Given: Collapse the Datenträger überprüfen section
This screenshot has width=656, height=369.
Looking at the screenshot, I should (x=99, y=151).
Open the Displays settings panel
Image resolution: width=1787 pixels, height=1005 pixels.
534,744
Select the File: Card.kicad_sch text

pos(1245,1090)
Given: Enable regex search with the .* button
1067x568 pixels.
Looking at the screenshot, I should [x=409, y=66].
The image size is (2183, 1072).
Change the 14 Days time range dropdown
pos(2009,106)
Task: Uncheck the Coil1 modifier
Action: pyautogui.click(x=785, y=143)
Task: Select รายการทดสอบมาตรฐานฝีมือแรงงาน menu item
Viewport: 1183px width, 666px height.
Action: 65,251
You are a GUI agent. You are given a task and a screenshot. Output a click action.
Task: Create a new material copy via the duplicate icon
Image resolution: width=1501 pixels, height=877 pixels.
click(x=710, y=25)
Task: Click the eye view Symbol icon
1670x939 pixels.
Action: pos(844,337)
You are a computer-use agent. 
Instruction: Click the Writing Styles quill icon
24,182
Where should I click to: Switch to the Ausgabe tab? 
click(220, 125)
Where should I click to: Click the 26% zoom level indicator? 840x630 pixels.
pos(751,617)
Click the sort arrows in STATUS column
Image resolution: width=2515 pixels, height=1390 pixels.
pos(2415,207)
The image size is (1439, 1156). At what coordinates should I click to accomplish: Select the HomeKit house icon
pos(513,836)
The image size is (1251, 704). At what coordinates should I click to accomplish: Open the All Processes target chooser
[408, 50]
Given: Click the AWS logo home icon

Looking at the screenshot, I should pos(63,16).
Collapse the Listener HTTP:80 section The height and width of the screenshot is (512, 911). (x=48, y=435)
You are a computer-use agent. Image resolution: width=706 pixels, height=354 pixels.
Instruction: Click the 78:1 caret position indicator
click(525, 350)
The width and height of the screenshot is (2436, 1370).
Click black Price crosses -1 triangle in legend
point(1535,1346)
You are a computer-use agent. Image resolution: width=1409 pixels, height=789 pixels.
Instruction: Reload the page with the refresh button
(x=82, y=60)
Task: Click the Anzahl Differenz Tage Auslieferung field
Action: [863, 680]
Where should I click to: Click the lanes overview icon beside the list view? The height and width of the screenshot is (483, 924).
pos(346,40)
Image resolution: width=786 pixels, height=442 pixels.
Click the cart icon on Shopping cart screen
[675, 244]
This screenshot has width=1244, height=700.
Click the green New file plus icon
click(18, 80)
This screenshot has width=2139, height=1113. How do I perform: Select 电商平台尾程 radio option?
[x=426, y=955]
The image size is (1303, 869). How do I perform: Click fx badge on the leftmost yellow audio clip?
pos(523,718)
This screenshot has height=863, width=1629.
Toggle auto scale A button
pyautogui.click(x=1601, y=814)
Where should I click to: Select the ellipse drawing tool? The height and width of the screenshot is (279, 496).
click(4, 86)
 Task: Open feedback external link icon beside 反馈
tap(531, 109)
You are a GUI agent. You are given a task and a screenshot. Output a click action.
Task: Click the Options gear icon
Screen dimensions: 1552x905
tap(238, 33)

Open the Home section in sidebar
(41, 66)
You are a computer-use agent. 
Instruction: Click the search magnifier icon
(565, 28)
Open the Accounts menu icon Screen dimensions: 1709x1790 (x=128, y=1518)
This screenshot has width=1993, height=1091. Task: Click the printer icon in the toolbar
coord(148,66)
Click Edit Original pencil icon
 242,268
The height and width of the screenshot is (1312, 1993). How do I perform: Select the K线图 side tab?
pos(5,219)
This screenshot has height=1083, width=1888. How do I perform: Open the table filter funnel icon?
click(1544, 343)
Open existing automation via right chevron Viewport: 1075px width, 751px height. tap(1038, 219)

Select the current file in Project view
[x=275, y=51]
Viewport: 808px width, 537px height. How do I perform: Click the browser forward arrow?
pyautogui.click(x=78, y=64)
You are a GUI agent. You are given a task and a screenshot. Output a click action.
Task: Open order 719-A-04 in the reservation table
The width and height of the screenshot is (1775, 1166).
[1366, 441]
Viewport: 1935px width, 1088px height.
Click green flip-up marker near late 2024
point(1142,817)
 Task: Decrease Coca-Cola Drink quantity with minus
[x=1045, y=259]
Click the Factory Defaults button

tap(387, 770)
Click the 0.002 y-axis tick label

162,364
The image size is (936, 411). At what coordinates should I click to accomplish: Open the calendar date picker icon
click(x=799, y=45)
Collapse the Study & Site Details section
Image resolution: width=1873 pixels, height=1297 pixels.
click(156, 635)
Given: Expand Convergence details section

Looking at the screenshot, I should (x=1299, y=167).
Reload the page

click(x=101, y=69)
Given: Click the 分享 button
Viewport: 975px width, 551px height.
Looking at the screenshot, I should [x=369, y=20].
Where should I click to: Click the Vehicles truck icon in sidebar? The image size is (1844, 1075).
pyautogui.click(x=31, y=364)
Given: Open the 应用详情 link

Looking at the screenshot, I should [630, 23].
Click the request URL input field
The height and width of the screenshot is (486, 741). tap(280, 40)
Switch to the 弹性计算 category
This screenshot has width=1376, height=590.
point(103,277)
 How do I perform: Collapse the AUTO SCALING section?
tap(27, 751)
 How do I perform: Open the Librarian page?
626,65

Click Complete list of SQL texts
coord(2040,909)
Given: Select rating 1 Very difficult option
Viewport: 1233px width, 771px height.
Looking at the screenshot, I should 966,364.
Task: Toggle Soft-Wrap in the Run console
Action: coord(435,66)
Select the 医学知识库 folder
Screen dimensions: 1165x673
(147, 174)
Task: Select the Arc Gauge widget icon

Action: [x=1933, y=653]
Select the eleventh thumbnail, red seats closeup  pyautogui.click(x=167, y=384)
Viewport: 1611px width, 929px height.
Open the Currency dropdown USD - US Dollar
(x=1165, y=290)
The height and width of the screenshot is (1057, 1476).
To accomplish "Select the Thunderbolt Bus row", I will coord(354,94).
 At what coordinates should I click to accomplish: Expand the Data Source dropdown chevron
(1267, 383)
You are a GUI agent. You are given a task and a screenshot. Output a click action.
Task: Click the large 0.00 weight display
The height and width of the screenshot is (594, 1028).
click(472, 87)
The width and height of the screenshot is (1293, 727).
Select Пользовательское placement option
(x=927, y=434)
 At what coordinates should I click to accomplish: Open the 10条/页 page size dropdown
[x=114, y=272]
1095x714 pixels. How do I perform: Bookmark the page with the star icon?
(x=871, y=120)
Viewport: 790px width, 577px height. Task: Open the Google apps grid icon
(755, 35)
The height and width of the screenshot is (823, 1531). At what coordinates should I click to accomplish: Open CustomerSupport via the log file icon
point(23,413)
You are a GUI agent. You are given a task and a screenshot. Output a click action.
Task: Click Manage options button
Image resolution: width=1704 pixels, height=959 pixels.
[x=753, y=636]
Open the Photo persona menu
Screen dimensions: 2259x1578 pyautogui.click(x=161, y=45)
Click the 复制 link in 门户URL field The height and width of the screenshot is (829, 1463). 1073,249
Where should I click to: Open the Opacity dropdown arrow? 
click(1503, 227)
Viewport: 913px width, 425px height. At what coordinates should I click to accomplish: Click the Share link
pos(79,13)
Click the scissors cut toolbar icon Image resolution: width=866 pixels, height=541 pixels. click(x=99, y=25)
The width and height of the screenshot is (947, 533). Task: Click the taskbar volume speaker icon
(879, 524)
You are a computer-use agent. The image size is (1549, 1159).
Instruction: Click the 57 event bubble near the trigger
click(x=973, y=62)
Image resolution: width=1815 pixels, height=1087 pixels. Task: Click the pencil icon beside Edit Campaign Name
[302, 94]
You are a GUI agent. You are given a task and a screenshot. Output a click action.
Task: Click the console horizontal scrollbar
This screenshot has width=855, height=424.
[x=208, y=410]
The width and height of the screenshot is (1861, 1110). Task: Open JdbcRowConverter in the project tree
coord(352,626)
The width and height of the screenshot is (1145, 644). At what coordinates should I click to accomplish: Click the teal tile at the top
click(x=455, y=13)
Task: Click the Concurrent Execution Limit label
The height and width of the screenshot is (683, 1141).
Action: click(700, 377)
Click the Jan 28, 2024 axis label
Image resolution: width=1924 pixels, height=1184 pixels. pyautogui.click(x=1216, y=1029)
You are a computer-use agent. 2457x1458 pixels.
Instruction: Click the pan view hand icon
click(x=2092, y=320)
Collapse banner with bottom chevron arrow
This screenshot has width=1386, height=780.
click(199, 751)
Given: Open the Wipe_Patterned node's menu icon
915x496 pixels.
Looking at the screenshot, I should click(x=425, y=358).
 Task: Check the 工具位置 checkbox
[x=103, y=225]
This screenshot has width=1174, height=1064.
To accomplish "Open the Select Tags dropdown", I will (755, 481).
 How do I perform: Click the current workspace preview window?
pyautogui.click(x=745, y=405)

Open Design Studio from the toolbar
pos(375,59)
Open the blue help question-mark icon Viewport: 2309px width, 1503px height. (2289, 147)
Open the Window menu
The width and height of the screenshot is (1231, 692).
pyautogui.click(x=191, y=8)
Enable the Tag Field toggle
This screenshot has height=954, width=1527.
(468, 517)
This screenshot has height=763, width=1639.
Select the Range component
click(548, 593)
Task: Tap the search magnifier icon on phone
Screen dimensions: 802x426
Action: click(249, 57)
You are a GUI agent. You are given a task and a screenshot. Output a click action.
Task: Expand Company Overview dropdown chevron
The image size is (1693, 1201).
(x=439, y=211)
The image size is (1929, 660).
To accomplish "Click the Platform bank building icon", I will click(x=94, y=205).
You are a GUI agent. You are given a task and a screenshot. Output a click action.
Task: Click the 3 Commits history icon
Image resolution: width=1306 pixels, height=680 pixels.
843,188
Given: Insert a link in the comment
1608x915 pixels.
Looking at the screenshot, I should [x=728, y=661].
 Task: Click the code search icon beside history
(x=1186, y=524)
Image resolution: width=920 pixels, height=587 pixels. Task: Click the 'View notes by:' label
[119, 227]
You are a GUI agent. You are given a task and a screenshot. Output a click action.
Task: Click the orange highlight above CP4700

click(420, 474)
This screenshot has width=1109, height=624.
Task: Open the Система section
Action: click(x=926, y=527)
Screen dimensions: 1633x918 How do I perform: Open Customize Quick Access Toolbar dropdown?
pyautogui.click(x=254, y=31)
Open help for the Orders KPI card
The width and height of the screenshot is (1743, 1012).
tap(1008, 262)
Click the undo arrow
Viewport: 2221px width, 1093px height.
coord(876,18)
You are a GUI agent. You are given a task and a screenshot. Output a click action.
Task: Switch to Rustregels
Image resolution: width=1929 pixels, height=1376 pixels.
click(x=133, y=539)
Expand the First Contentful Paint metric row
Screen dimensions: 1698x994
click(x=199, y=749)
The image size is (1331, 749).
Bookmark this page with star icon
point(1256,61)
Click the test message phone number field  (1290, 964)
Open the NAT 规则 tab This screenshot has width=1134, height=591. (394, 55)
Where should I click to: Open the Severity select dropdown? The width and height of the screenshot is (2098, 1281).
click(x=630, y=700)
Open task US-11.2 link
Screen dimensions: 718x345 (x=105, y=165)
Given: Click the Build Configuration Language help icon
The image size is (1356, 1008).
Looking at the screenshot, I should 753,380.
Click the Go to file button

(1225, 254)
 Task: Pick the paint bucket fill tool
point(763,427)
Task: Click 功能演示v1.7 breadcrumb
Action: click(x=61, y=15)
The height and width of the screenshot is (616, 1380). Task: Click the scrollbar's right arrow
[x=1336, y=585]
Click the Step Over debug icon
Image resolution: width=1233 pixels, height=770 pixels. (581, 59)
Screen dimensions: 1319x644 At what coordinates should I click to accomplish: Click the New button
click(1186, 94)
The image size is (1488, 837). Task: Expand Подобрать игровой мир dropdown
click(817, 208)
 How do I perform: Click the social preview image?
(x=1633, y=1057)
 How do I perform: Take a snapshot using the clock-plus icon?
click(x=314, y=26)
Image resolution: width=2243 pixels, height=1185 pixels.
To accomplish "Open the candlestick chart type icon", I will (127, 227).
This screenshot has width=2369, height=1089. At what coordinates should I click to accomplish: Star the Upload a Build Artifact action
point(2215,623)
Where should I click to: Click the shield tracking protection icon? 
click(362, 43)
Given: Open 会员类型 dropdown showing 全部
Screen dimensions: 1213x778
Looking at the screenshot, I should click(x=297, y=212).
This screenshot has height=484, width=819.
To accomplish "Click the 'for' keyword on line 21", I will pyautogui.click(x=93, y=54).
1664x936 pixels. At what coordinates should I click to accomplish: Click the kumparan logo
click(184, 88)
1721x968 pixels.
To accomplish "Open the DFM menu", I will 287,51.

----------------------------------------

■ GOAL OF THE EXERCISE ■
Look through the data above and return each line where the string "phone" occurs.

■ EXERCISE RESULT ■
Task: Tap the search magnifier icon on phone
Click the test message phone number field  (1290, 964)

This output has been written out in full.